**Reading text**
Roy Roberts (born February 22, 1943) is an American blues musician, record producer, and singer-songwriter. Roberts grew up in a small town in Livingston, Tennessee, United States, listening to blues and R&B on radio stations. At the age of 14 he worked on a nearby farm to earn the money for his first guitar, a mail order Sears Silvertone.

History

Roberts left farm-life at age 18 to live with an uncle in Greensboro, North Carolina.  He was inspired to become a professional musician after he went to a nightclub where Jerry Butler was performing. Roberts worked hard honing his guitar skills while playing in bands until he landed a job with local Greensboro hero, Guitar Kimbers’ Untouchables. Before long, he began backing up major artists who came through town.

**Excerpted records**
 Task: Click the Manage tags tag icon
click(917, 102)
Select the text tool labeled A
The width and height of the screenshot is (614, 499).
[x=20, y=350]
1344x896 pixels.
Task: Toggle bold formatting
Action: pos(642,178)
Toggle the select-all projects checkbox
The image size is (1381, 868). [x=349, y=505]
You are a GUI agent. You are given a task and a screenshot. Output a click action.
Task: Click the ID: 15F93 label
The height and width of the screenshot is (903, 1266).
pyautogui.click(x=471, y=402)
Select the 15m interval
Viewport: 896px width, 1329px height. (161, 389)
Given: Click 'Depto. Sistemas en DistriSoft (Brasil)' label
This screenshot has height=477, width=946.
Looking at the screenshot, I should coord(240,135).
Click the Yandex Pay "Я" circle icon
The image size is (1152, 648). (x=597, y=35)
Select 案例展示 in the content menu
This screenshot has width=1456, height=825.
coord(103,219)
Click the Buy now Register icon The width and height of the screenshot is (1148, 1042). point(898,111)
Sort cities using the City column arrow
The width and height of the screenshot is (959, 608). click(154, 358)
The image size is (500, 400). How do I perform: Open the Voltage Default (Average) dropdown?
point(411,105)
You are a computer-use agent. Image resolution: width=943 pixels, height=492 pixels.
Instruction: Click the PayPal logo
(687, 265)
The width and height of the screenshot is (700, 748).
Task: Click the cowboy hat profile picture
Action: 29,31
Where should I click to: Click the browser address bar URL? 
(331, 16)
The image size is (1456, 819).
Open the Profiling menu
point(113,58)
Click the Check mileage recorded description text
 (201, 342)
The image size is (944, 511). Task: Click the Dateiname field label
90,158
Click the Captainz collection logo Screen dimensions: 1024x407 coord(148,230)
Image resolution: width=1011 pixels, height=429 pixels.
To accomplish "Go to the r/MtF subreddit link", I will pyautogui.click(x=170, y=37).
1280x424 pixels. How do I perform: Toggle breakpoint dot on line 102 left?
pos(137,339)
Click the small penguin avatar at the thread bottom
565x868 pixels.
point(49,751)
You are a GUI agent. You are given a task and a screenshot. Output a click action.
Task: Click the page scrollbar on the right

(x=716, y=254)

**Actions to take**
a – Please print the part of the Roy Roberts biography starting at "Roberts left farm-life" and ending at "came through town.".
b – According to the Roy Roberts biography, what was Roberts's first guitar?
You won't need the rows.

**Set of answers**
a –
Roberts left farm-life at age 18 to live with an uncle in Greensboro, North Carolina.  He was inspired to become a professional musician after he went to a nightclub where Jerry Butler was performing. Roberts worked hard honing his guitar skills while playing in bands until he landed a job with local Greensboro hero, Guitar Kimbers’ Untouchables. Before long, he began backing up major artists who came through town.

b – A mail order Sears Silvertone.